Mickey Callaway, Manager New York Mets

On Why Mickey Callaway Will Tire Of The Mets Before They Tire Of Him

Mickey Callaway did not need to be a fly on the wall during the Mets search for a new GM. Like us, he must have noted the parade that refused to even interview for the job. Don’t be surprised if he leaves before they leave him.

Mickey Callaway has been given the okay to manage the New York Mets in 2019 by the new regime headed by General Manager Brodie Van Wagenen. Callaway will manage the 25 players presented to him on Opening Day and after that and is not likely to mutter a word of despair no matter what happens to the Mets.

Nevertheless, Mickey Callaway is a man who spent years preparing himself to be a major league manager. When he interviewed for the job, he brought with him not one, but two black binders filled with his ideas on how to better the Mets. None of what was contained in those binders had anything to do with analytics as far as I’ve been able to learn.

Rather, Mickey Callaway drew on his experience as a pitching coach for the very successful Cleveland Indians, outlining his plans for a revamped approach to Spring Training and holding players accountable in every facet of their game.

In short, Mickey Callaway appears to be a thinking man’s manager, prompting the question –  is he a good fit for the New York Mets? The Mets seem to think he is, but that’s not the real question, which is, does Callaway think he is a good fit with the Mets (organization)?

We know the Mets are ruled from the top down, which is not an unusual way for a business to be run. Except in the case of the Mets, the Wilpons rule with an iron hand, and there appears to be little or no room (Van Wagenen will find out) for dissent or a – Hey, why don’t we try it this way?

Mickey Callaway may or may not be destined for a long life in New York City. We’ll see. But he hasn’t gotten off to a good start given his performance in the up and (mostly) down season the Mets had in 2018. Not once did he challenge the front office to make his team better, and not once did he test his players to make themselves better. The season rode itself out, and what we saw is what we got.

Terry Collins took the same ride until he no longer was able to pretend what was not “pretendable.” He made it work until it was clear it wouldn’t work, and then he stepped down before he suffered the indignity of being fired.

Mickey Callaway has a job that is coveted by any number of men in the game, a position in the baseball capital of the world. He has a family, and he has an ego, or at least he did before he met the Mets. But something tells me Mickey Callaway is not long for the stagnation he is doomed to meet, even with the arrival of Van Wagenen, who has his own set of issues that are yet to be confronted and resolved in this same area.
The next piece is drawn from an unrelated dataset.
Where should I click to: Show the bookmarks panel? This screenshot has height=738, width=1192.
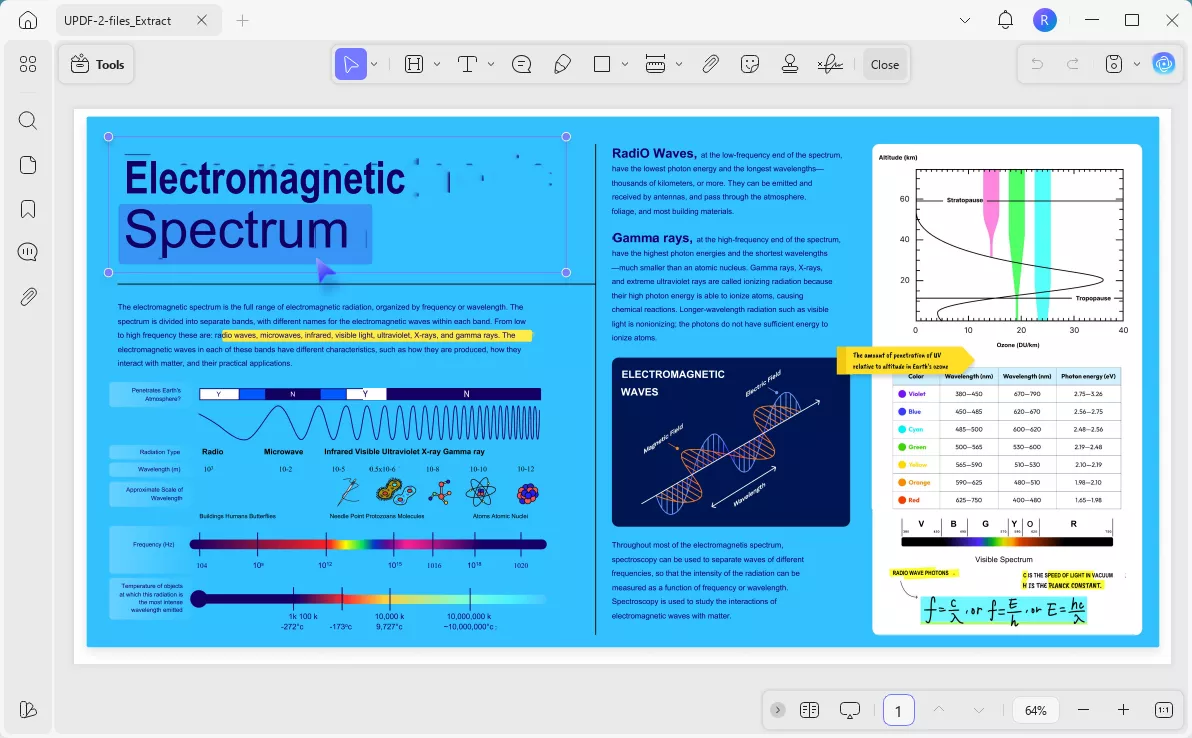click(28, 208)
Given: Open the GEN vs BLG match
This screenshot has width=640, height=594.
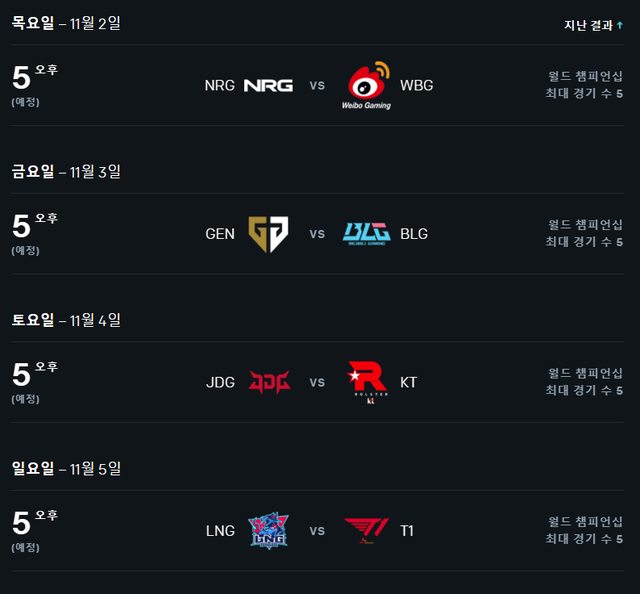Looking at the screenshot, I should click(317, 234).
It could also be that Callaway has already found his niche in baseball as a pitching coach. Video)

So, ultimately he could decide to not fight the tide, returning to the position where he commands the attention of 13 pitchers instead of a full roster of 25 players, an intercepting front office, and daily encounters with the media.

The Cheapskates: Mets Owners Fred and Jeff Wilpon Photo Credit: Politico
The Cheapskates: Mets Owners Fred and Jeff Wilpon Photo Credit: Politico

Fred Wilpon has declared there will be no rebuild for the Mets this season. They are in it to win it. A last-gasp try with the same pitchers and players who have failed before.

It just might be that Mickey Callaway is quietly taking the same approach regarding his future with the Mets, and he’ll be keeping as close an eye on the front office as they’ll be keeping on him.